My approach at present is to try and get each stage as good as poss with as low as possible distortion and good F response, with as many stages as poss directly connected to reduce phase shift but havn't found a good guide as to how to go about designing the whole amplifier as a whole yet, with FB in mind.

I've also tried to squeeze as much gain out of each stage so I have headroom to spare when NFB is applied, but from what your saying more gain = lower roll off of higher frequency's. My little experiment so far seems to back this up.

More later, Andy.
I think Chris has covered the first bit.

what bandwidth you're looking for in an individual stage depends on the whole of the rest of the amplifier design, if you're going to apply feedback and want it to be stable.

No, no, no, you can't squeeze every bit of gain out of each stage so that you have plenty of gain in anticipation of feedback reducing it.

What you are doing is having a race. You want sufficiently more forward path gain than you want out of the finished (feedback running) amplifier, but you are caught between a rock and a hard place, getting the gain by squeezing the pips increases the phase shift in a stage and you want the surplus gain to roll off in a gentle fashion that creates a controlled amount of phase shift that doesn't build up to more than 180 degrees of lag before you reach the frequency where the loop gain has fallen below unity. So the tendency is to have more stages and for the gain/phase characteristic of each to be carefully controlled.

I'm finding this difficult to explain in words. It's really a case for mathematics.
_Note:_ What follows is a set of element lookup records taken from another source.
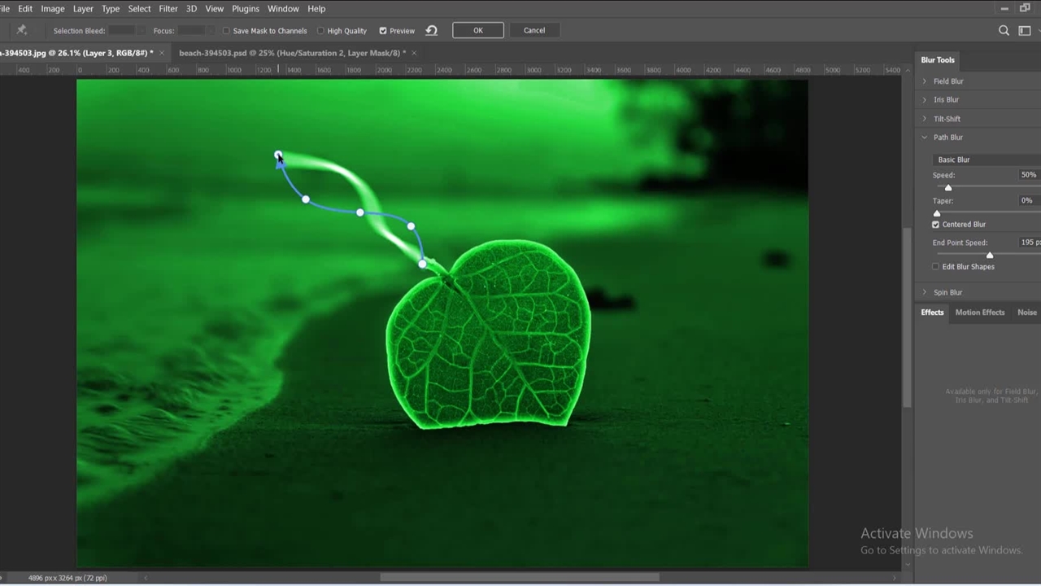Click the End Point Speed slider handle
Image resolution: width=1041 pixels, height=586 pixels.
click(x=990, y=256)
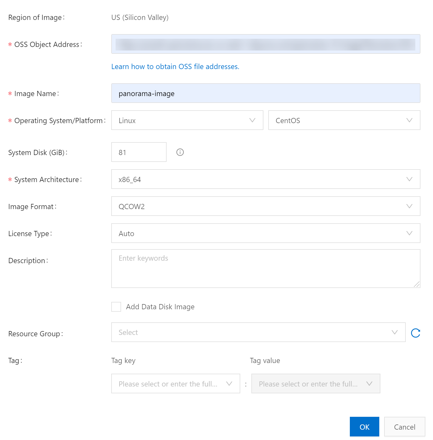Grab the Description box resize handle
Viewport: 433px width, 440px height.
417,285
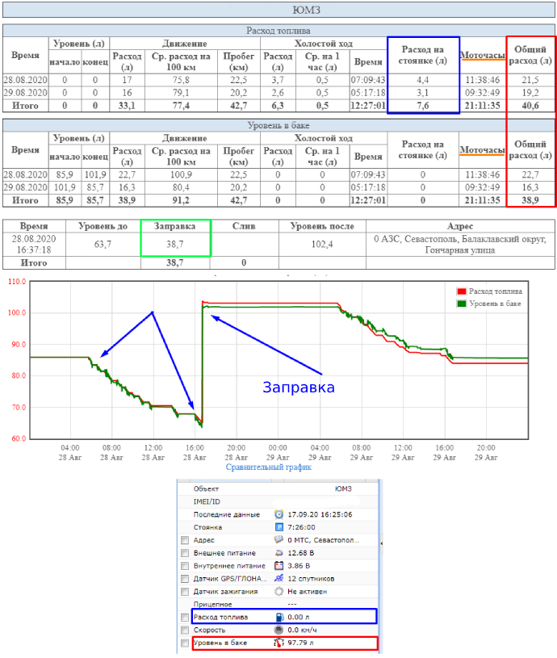Click the Сравнительный график chart title link

269,467
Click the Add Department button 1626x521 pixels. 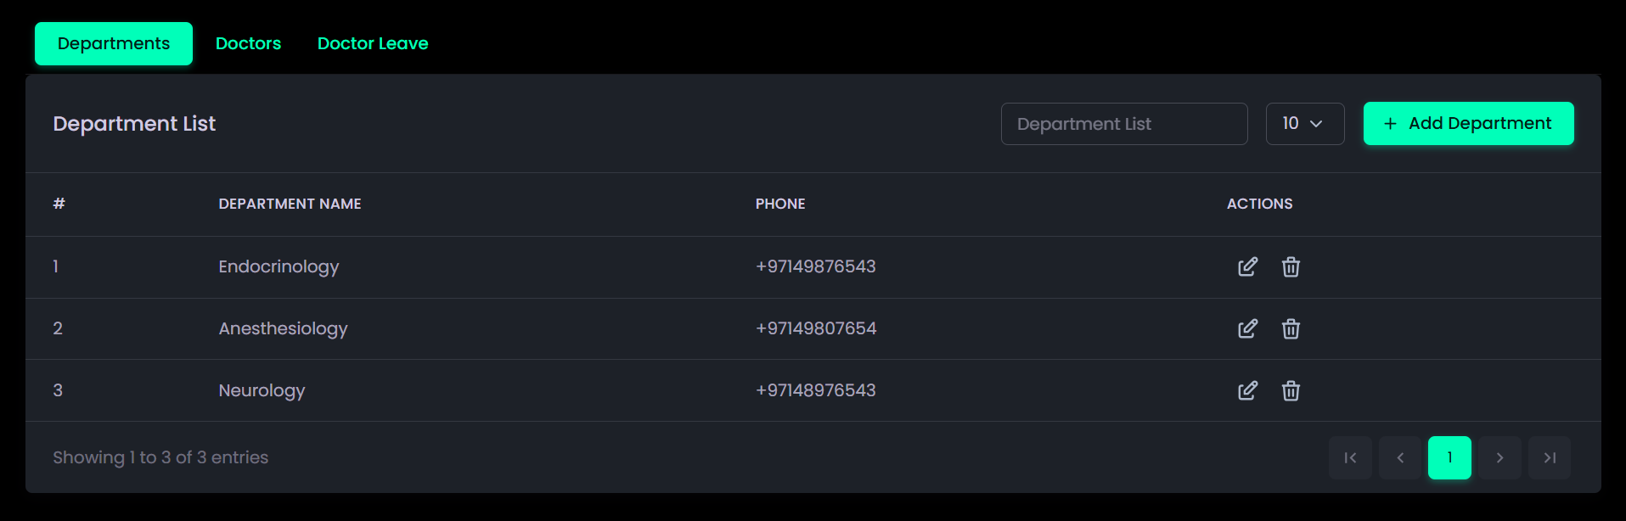1468,124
The analysis of the stability of a feedback loop amounts to solving differential equations and messing with complex numbers. It's not hard to do because there are standard approaches, once you understand what you are doing and why. But explaining what and why needs the maths in the first place.

It's possible for a piece of circuitry to write an equation for its transfer function (volts out/volts in) If the impedances of capacitors and inductors are written as complex numbers, the transfer function is a vector, having both magnitude and phase aspects all in the same equation.

Equations of various sections then get multiplied together and you get an equation for the trip round the loop (this is the open loop gain and phase)

Then this stuff can be put into the 'feedback equation' and you now have an equation for the behaviour of the amp with the loop closed.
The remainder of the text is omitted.